Dredge each piece of chicken in the flour, shaking off any excess.
In a 6 quart saute pan over medium heat, add the avocado oil and butter. Allow the butter to melt, ensuring that it does not brown or burn.
Note: Adjust the heat if the butter is starting to brown before it melts.
Add the chicken in a single layer and cook 4 minutes, until lightly brown. Use a tong to turn over the chicken and cook 4 more minutes. Remove from pan and set aside.
Note: If using a smaller pan, brown the chicken in 2 batches.
Add the onions, carrots, and peppers. Saute 5 minutes until onions and vegetables starts to soften.
Season with a pinch of the remaining salt and pepper. Stir.

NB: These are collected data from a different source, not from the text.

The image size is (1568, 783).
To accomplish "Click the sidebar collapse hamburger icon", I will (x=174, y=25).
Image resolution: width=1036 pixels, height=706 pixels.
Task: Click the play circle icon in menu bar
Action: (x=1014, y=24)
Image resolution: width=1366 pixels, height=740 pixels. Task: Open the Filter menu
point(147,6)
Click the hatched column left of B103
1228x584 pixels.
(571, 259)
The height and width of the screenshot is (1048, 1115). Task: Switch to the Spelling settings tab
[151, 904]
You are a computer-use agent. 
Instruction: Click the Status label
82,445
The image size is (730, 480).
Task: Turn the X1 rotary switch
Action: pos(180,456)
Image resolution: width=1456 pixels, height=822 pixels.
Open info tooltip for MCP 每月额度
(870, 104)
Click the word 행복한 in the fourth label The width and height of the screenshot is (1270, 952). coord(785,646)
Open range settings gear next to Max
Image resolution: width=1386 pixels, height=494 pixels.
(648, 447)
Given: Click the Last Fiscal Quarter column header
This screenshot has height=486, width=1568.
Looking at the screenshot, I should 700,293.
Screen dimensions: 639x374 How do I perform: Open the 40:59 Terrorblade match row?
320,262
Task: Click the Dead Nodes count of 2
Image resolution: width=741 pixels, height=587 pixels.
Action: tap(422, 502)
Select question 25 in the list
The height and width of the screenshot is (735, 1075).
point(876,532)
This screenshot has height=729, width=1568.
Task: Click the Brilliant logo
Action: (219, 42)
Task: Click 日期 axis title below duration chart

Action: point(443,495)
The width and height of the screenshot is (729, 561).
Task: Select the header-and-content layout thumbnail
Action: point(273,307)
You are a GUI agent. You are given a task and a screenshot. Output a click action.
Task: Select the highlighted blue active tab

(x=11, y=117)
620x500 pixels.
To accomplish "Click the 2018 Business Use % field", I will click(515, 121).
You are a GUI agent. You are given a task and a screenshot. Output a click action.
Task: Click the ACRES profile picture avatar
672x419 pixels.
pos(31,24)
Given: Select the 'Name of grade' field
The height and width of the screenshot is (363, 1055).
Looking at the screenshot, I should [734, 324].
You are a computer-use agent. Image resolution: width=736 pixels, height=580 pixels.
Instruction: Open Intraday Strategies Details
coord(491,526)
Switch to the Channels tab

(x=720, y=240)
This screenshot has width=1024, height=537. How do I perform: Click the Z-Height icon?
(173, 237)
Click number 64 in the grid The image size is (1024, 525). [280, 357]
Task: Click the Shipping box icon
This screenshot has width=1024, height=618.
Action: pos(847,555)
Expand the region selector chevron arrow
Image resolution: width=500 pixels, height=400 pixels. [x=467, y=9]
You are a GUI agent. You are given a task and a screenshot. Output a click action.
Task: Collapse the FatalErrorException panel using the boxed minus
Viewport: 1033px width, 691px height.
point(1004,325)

Add the garlic, herbs and capers. Stir. Add the diced/chopped tomatoes. Season with remaining salt and pepper. Stir. Cook 3 to 4 minutes with heat turned up to medium high.
Add the chicken broth. Stir. With heat at medium, cook 10 to 15 minutes until tomatoes start to break down.
Add the canned tomatoes. Bring to a boil.Add the chicken parts in a single layer. Cover and simmer 30 minutes.
Uncover, and flip the chicken parts over. Cover and continue simmering until chicken is very tender – 15 to 20 minutes.
Garnish with scallions or herbs of choice. Plate and serve with your favorite side dish. I usually serve this with pasta, but rice will do.
You can use olive or just avocado oil instead of butter. It just won’t have the buttery flavor but it will taste very good.
I cook this cacciatore longer than many recipes – don’t skimp on the cooking time. The vegetables really develop richness, absorbing the buttery flavor. In 30 minutes the chicken is fully cooked but I cook for the extra time to really take it to a fork tender texture.
This was a small chicken and we got 6 servings out of it. The number of servings will depend on the appetite of your eaters.